A note on evaluating multilingual benchmarks

A note on evaluating multilingual benchmarks

Antonis Anastasopoulos, December 2019.

tl;dr: Be careful when reporting averages for multilingual benchmarks, especially if making claims about multilinguality. In addition, averaging by language family can provide additional insights.

Even at a slow pace, NLP is moving away from focusing solely on high-resource languages like English, German, and Chinese, and is expanding to building and testing systems for many languages. Collections like Universal Dependencies [1] (which now includes 90 languages) and UniMorph [2] (110 languages) allow for training and evaluation on several languages for NLP tasks such as POS tagging, dependency parsing, and morphological inflection. Another example of a multilingual benchmark is XNLI (15 languages) [3] used for language understanding.

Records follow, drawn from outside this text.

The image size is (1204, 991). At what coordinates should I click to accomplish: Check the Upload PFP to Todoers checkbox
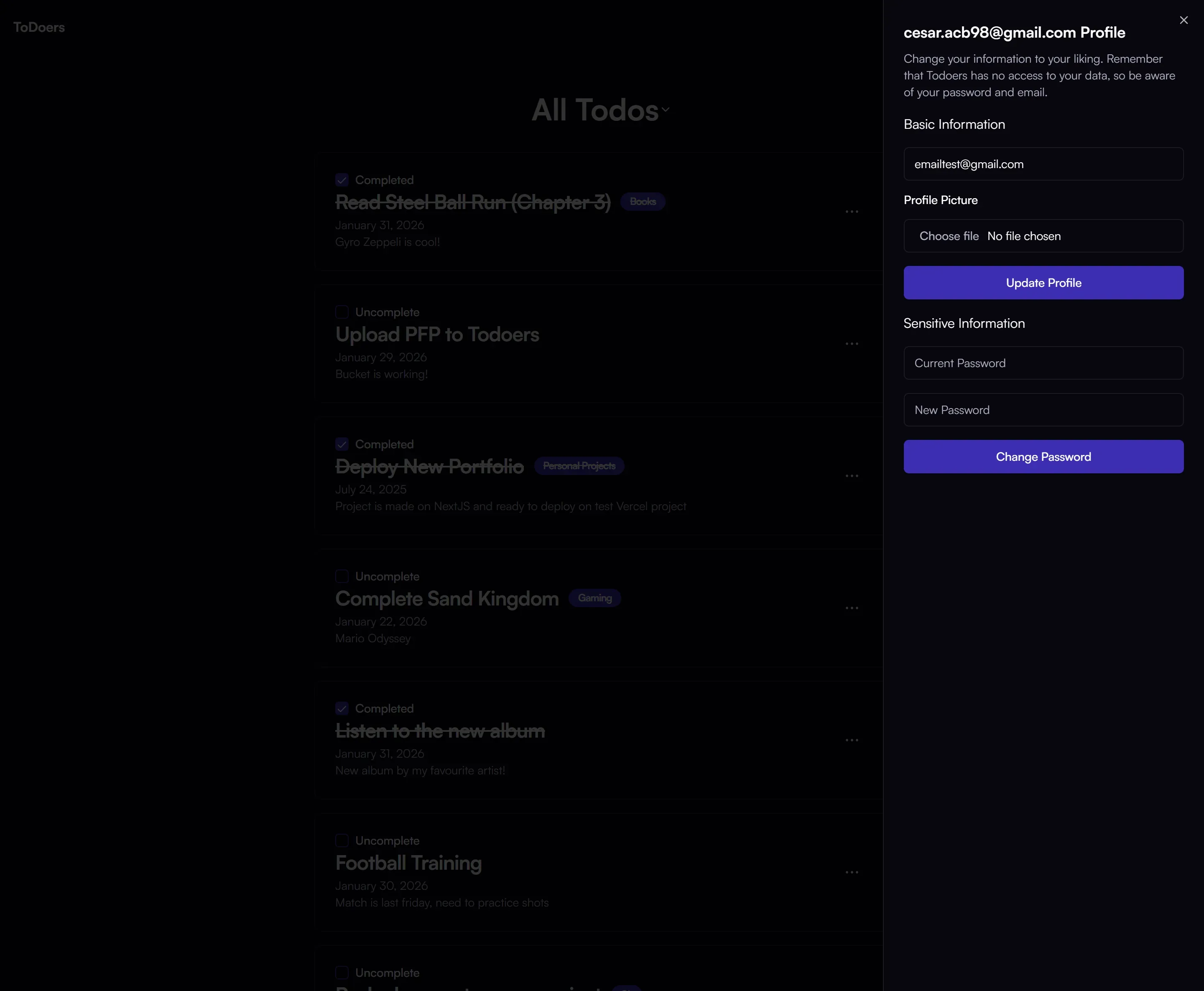[x=342, y=312]
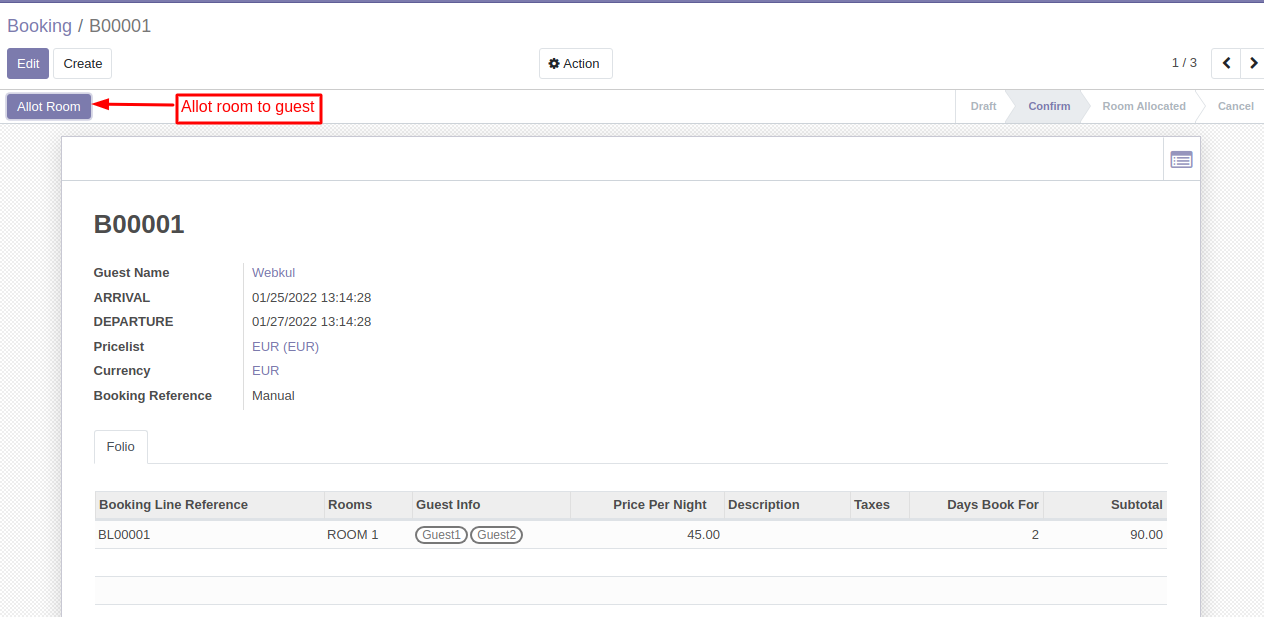Click the next record arrow icon
This screenshot has height=617, width=1264.
pyautogui.click(x=1252, y=63)
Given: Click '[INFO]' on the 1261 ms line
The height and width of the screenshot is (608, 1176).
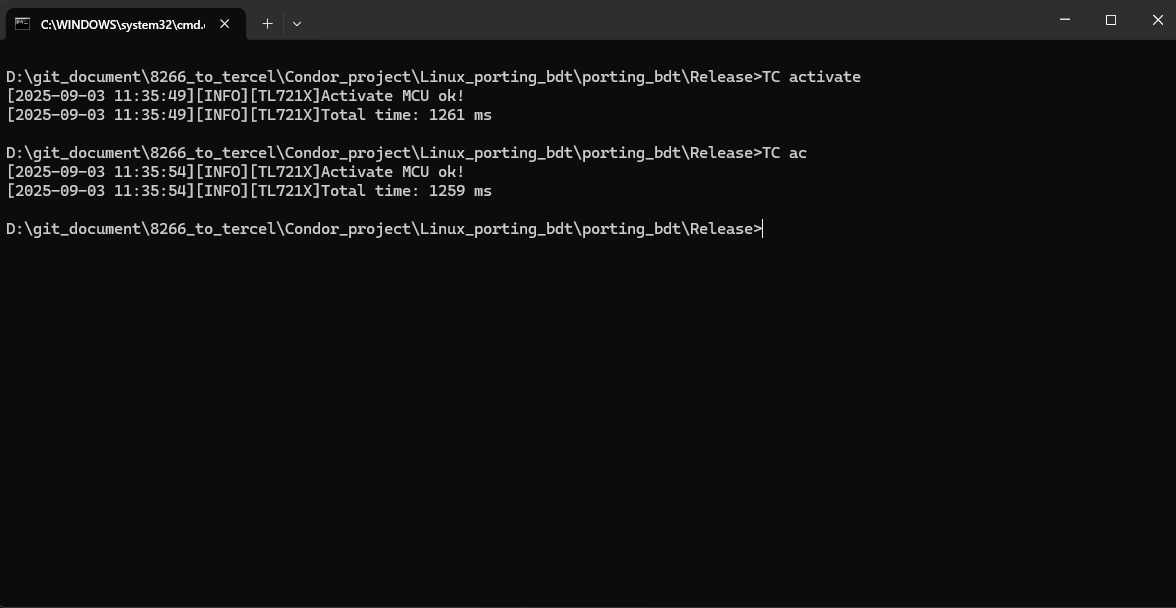Looking at the screenshot, I should [221, 115].
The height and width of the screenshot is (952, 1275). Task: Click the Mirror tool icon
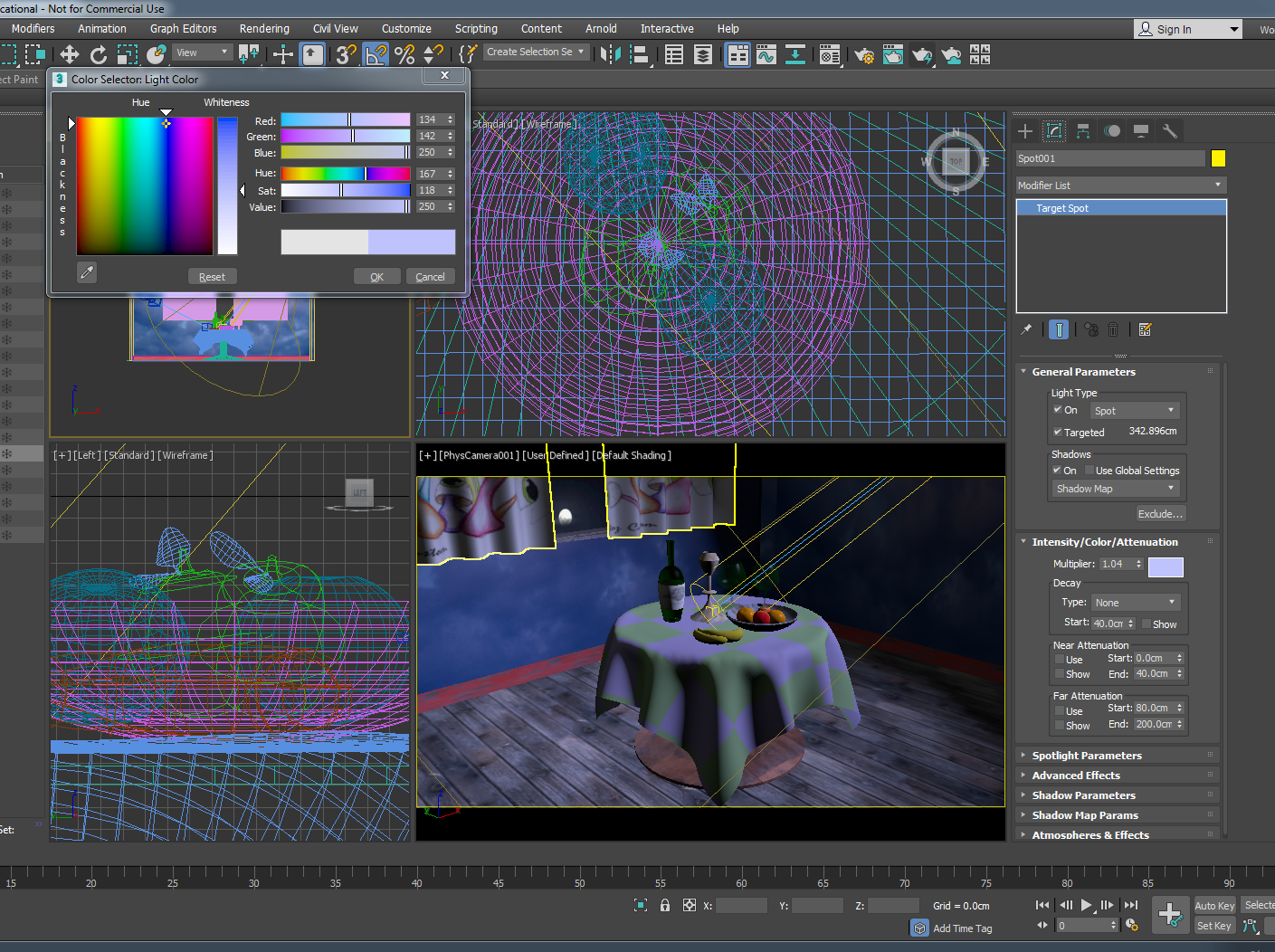tap(610, 55)
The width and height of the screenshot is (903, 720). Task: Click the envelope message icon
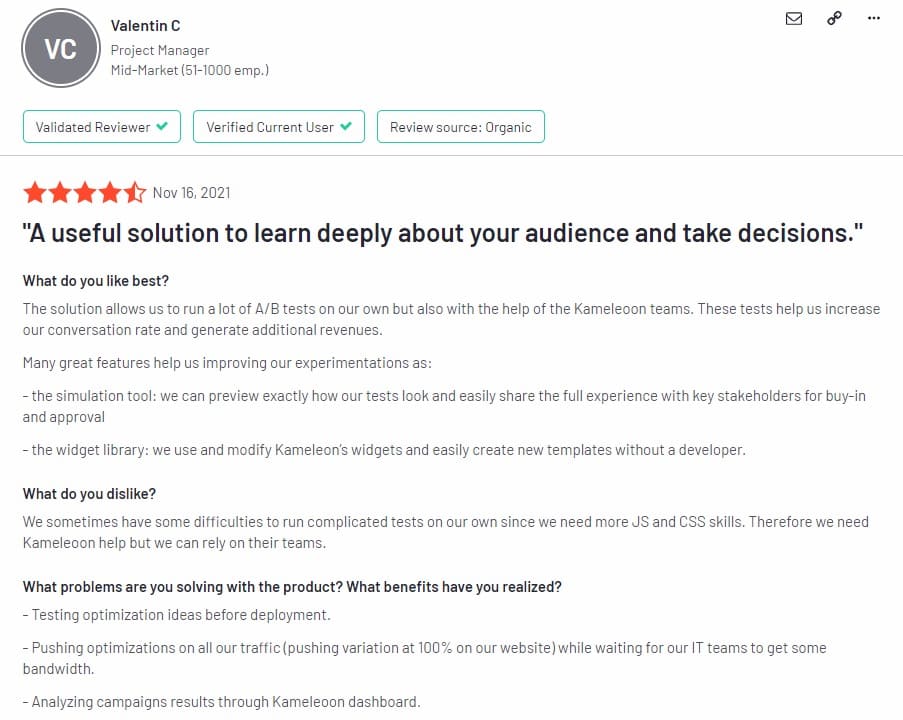[x=794, y=18]
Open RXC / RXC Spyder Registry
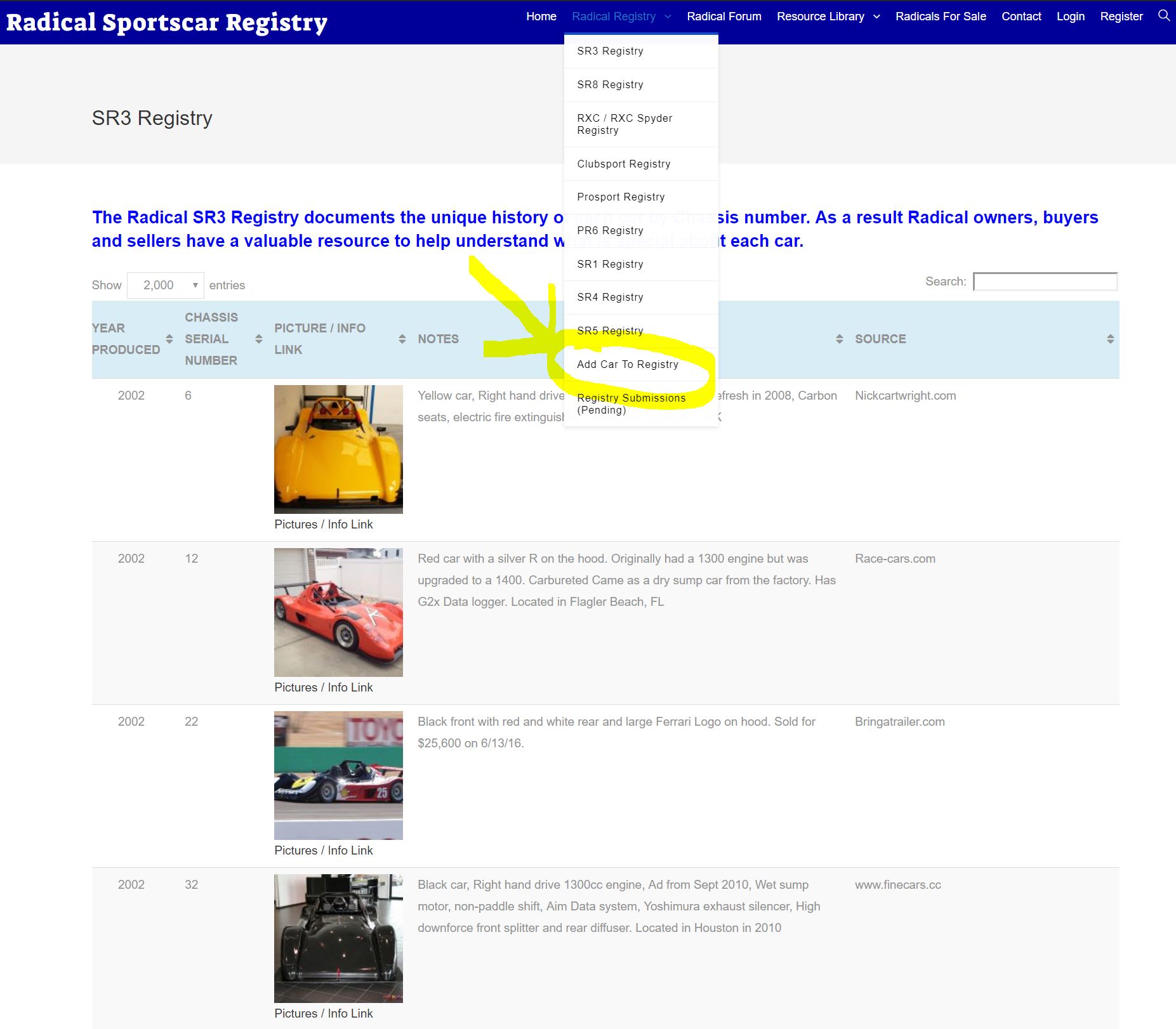The image size is (1176, 1029). coord(624,124)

There have been, in fact, several recent shared tasks that included many languages in their evaluation. For instance, the SIGMORPHON 2019 shared tasks [4] examined cross-lingual transfer for morphological inflection over 100 language pairs (covering 79 unique languages) as well as contextual lemmatization and morphosyntactic description in 66 languages (107 monolingual treebanks).

A crucial detail in both cases is that the evaluation sets contain duplicates:

  1. 1. In the case of the cross-lingual inflection task (SIGMORPHON task 1) languages appear disproportionately as test languages. For instance, Quechua is a test language once (where the participants had to transfer from Swahili), Classical Syriac is a test language twice (transferring from Arabic and Hebrew), Crimean Tatar is the test language 3 times, Azeri, Bengali, and Turkmen appear 4 times.

  2. 2. In the case of the SIGMORPHON task 2 (lemmatization and morphological analysis), the test data sometimes include more than one treebank per language. For example, there are two ancient Greek treebanks, three Japanese, four Italian, five English and five Czech treebanks.

Now, if one wants to evaluate methods/systems on their performance on some NLP task or machine learning approach (i.e. cross-lingual transfer, in general) then it is probable that this imbalance does not really matter, and averaging over datasets might be ok. However, if one wants to make claims about multilingual, universal, or language independent systems, then the story changes, and I'll outline some examples of that in a bit. Note 1: The SIGMORPHON shared tasks papers do *not* make such claims!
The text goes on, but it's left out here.